41.

À quatre heures et demie ce matin-là, trois paires de phares trouèrent un mur de brouillard opaque et gris. Puis les feux de route s’immobilisèrent brusquement, projetant des cercles lumineux sur un portail électrifié de trois mètres cinquante de haut, ruisselant de neige et de glace.

L’oppressante barrière était destinée à protéger l’équivalent russe de Camp David, un pavillon de chasse considérablement fortifié appelé Zavidavo.

— Prajol !

Deux miliciens de la Division de sécurité intérieure, auxquels incombait la tâche de vérifier l’identité de tous les visiteurs, sortirent d’une démarche chaloupée dans le froid mordant.
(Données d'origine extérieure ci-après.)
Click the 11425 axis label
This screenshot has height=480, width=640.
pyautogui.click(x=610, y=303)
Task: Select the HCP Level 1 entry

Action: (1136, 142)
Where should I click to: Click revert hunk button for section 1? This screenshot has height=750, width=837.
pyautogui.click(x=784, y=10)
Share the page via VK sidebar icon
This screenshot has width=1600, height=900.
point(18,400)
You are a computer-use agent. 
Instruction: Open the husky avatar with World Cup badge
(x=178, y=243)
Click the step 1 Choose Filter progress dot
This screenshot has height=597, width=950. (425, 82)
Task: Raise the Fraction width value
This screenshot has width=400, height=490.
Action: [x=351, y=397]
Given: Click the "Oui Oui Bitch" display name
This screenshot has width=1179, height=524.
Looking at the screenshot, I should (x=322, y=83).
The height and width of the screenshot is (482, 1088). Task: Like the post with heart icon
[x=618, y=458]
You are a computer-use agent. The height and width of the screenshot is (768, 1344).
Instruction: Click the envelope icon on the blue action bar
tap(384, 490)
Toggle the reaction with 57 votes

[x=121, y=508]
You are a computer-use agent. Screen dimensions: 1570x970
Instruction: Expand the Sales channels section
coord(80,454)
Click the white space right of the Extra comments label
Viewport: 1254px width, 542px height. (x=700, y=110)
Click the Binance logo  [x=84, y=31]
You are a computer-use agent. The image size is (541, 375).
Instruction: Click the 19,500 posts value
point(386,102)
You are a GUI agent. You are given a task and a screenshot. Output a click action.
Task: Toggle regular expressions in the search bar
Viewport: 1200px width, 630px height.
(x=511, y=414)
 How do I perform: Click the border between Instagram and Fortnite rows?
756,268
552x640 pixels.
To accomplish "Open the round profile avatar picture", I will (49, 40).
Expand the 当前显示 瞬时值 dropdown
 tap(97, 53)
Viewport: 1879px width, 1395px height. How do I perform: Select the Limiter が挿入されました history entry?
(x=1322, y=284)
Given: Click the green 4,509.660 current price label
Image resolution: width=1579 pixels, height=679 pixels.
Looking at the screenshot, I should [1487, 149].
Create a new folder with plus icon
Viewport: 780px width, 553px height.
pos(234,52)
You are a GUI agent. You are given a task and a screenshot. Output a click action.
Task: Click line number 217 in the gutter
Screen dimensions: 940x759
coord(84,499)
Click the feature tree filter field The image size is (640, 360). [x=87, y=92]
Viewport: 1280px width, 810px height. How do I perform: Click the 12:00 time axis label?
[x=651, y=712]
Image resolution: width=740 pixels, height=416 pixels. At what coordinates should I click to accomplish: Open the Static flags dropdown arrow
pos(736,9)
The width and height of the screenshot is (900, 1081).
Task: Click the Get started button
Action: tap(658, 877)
Ils étaient emmitouflés dans d’épais manteaux et armés de mitrailleuses.

Quelques secondes plus tard, une Cheka et deux limousines à embrayage non automatique recevaient l’autorisation d’emprunter les allées verglacées menant au pavillon de chasse.

À bord des automobiles aux stores intérieurs baissés se trouvaient six des décideurs les plus influents d’Union soviétique. Les deux gardes retournèrent alors précipitamment dans leur guérite et téléphonèrent afin d’obtenir d’urgence des renforts de sécurité pour la maison de campagne officielle des membres du gouvernement.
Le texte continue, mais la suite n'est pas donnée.